▶ _Short exercise_
Copy out the material word for word from the line with "This screenshot has height=337, width=600." to the line with "Open the Updates preferences pane", including both of those lines, and leave the pictures out.

▶ _Raw data_
^^^^^^^^^^^^^^^^

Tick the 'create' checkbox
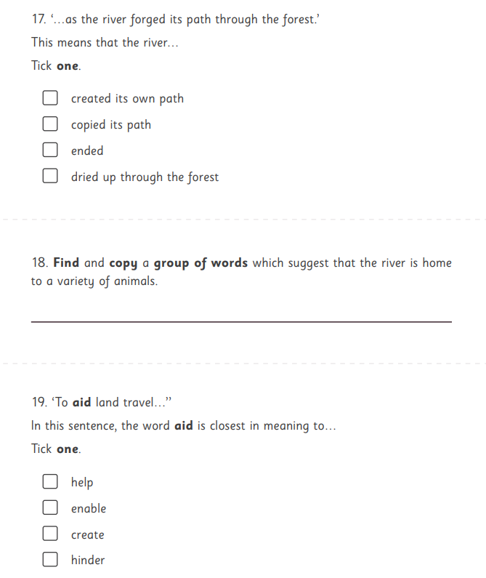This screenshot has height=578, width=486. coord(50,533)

^^^^^^^^^^^^^^^^

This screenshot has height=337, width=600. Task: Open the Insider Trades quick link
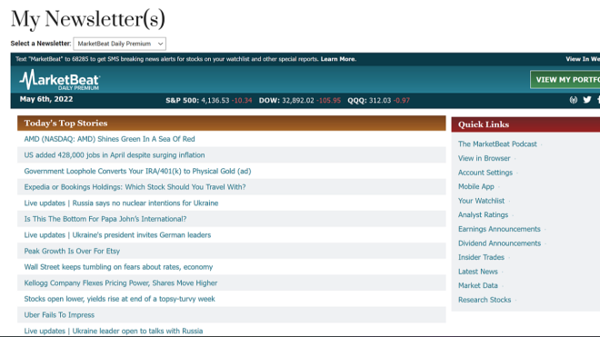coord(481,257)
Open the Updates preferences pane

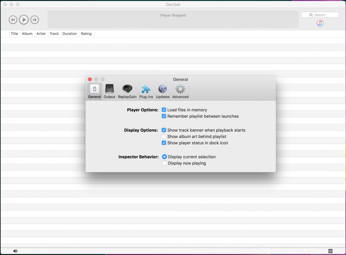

^^^^^^^^^^^^^^^^

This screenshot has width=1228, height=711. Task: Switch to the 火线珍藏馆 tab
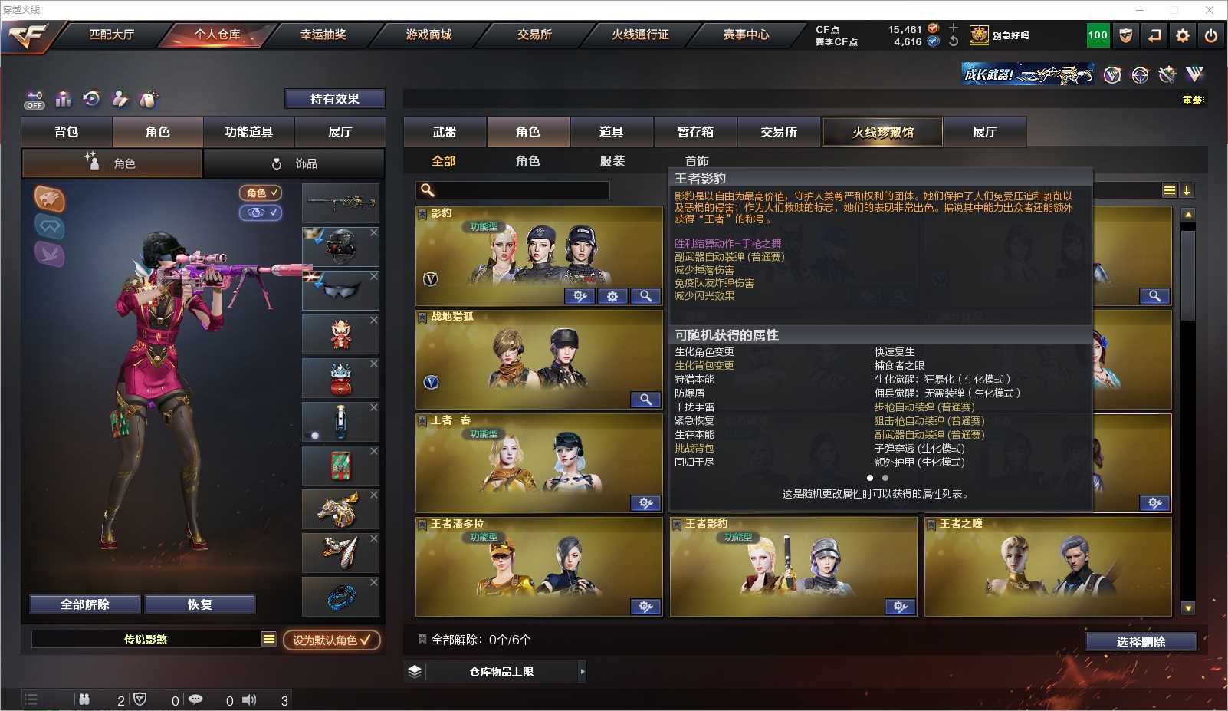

^^^^^^^^^^^^^^^^

▶ _Response to the exercise_
This screenshot has height=337, width=600. Task: Open the Insider Trades quick link
coord(481,257)
Open the Updates preferences pane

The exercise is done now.